Reading passage

┄┄┄┄┄┄┄┄┄┄┄┄┄┄┄┄┄┄┄┄

The market for stablecoins could balloon in the next five years, according to a new report from Citi.
“Stablecoins are a catalyst for blockchain’s ChatGPT moment in institutional adoption,” wrote Ronit Ghose, global head of future of finance at Citi Institute, and Ryan Rugg, global head of digital assets at Citi Services.
Citi now forecasts stablecoin issuance could reach $1.9 trillion by 2030 in its base case, up from a previous estimate of $1.6 trillion. In a bull case, issuance could soar to $4 trillion. The revision reflects “strong” 2025 growth in the market, plus a flurry of project announcements from crypto-native firms to traditional financial players.
Stablecoins — cryptocurrencies pegged to traditional currencies like the US dollar — are increasingly being used in crypto trading, e-commerce, and by offshore households seeking easier access to dollars. They have grown from a $200 billion market cap to $280 billion this year alone, per Citi.

┄┄┄┄┄┄┄┄┄┄┄┄┄┄┄┄┄┄┄┄

The data
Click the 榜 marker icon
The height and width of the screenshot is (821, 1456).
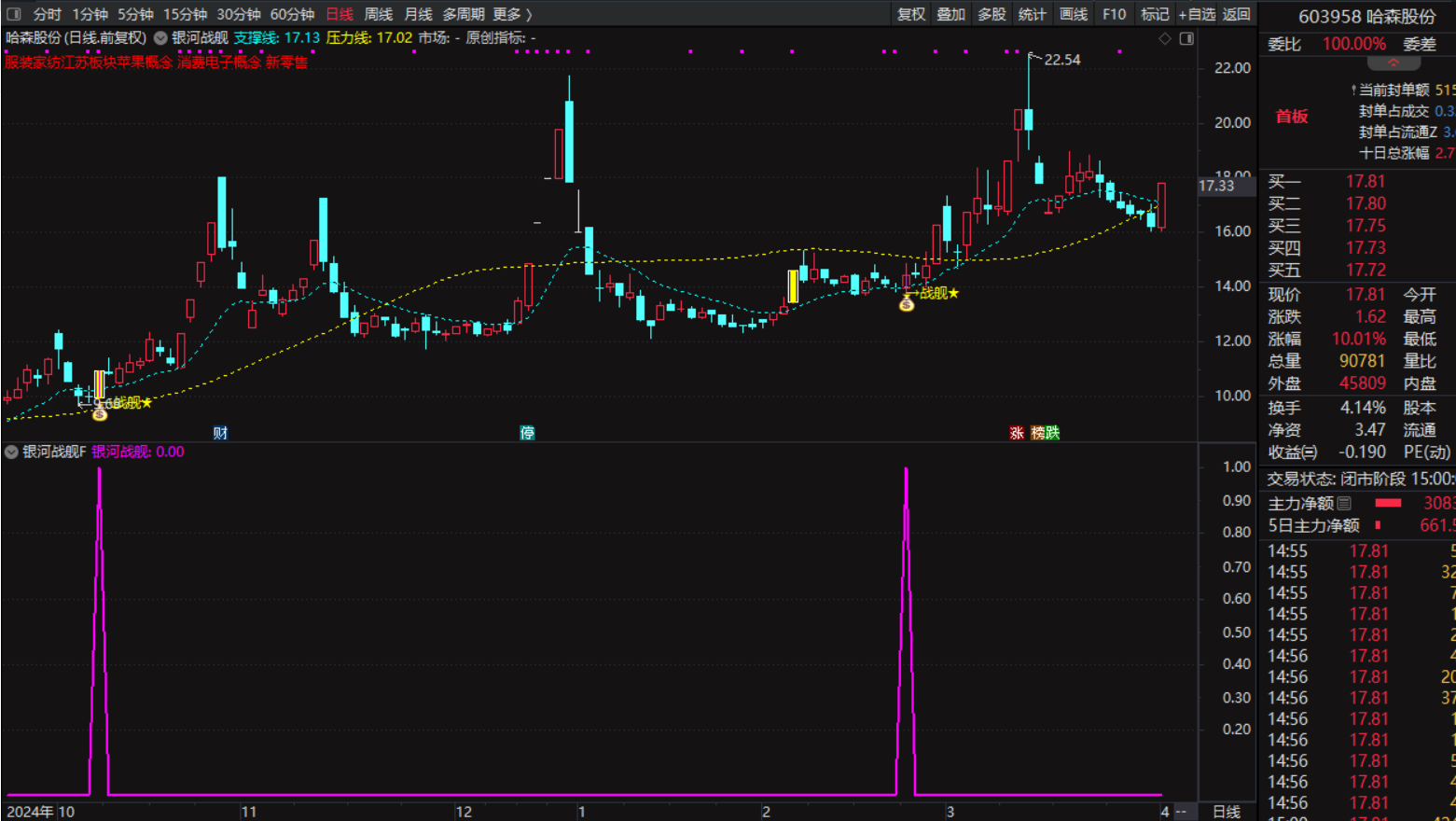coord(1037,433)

┄┄┄┄┄┄┄┄┄┄┄┄┄┄┄┄┄┄┄┄

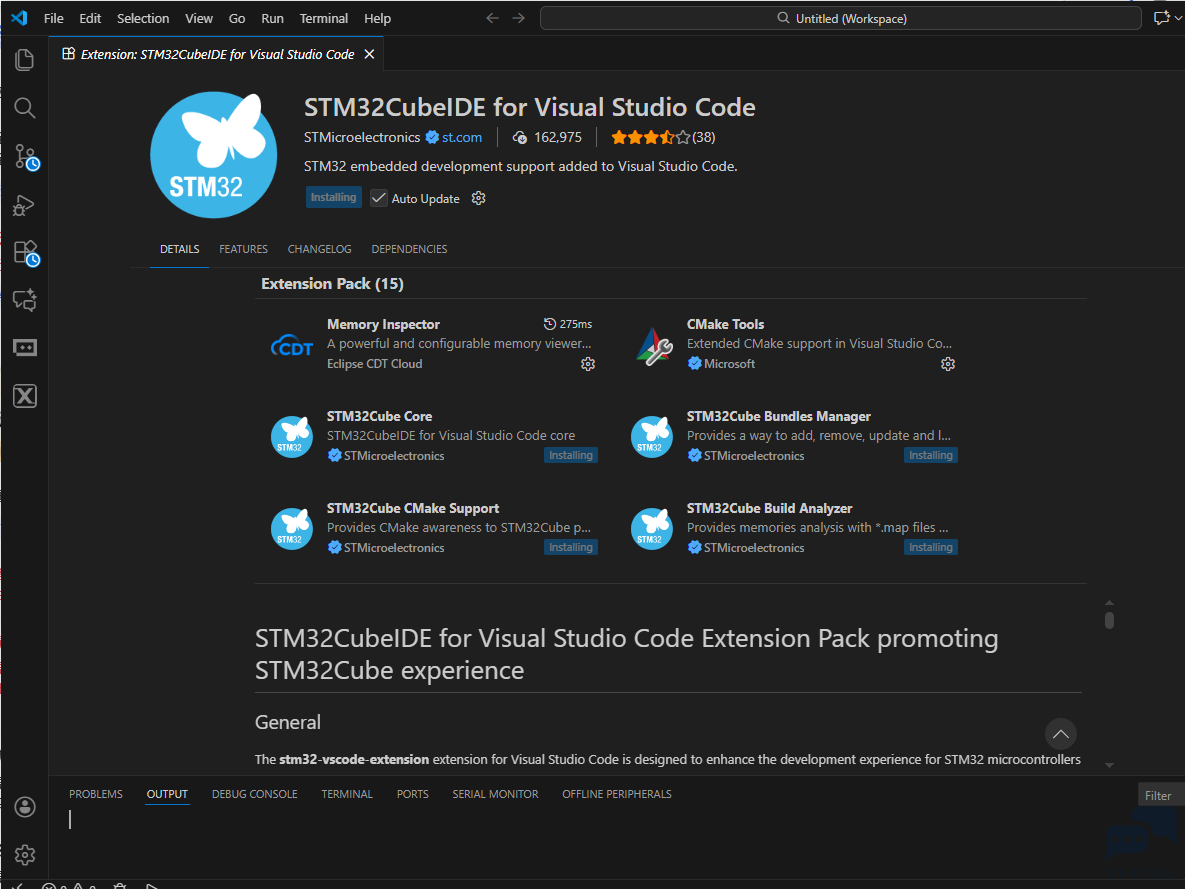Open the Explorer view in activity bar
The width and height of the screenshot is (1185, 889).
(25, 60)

┄┄┄┄┄┄┄┄┄┄┄┄┄┄┄┄┄┄┄┄

Things to do
a) Check three statements against the stablecoin article: (i) Citi's base case puts stablecoin issuance at $1.9 trillion by 2030; (ii) in Citi's bull case, issuance could reach $6 trillion; (iii) the stablecoin market cap has grown from $200 billion to $280 billion this year. Answer yes or no for each, and quote the words of the article that settle it.
b) Rewrite the stablecoin article between "Stablecoins — cryptocurrencies" and "alone, per Citi.", inclusive, with "e-commerce" replaced by "online retail".
c) Write the next part of the stablecoin article, picking up after its final sentence.

Responses to the tasks
a)
(i) Yes: "Citi now forecasts stablecoin issuance could reach $1.9 trillion by 2030 in its base case"
(ii) No: "In a bull case, issuance could soar to $4 trillion."
(iii) Yes: "They have grown from a $200 billion market cap to $280 billion this year alone, per Citi."

b)
Stablecoins — cryptocurrencies pegged to traditional currencies like the US dollar — are increasingly being used in crypto trading, online retail, and by offshore households seeking easier access to dollars. They have grown from a $200 billion market cap to $280 billion this year alone, per Citi.

c)
The expansion could be evidence that blockchain technology is finally breaking through in the way large institutions transact and settle money. The bank compares the moment to the “early days of the dotcom boom,” when skeptics doubted whether the internet would truly reshape commerce.
Read more: How stablecoins work
“We don’t believe crypto will burn down the existing system,” the firm notes. “Rather it is helping us reimagine it.”
The report estimated that $1.9 trillion in stablecoin issuance could support nearly $100 trillion in annual transaction, but notes those numbers remain small compared to the $5 trillion to $10 trillion leading banks already move each day.
Still, Citi is careful to temper its enthusiasm, emphasizing that stablecoins “are not the answer to everything.”
Domestic payments in many countries already function in real time at a low cost. Cross-border transactions remain a pain point, but fintech and banks have made progress in lowering fees and speeding up settlement.
“It is not a digital format war that we foresee,” Citi analysts wrote, “but a continued progress towards smarter, faster finance.”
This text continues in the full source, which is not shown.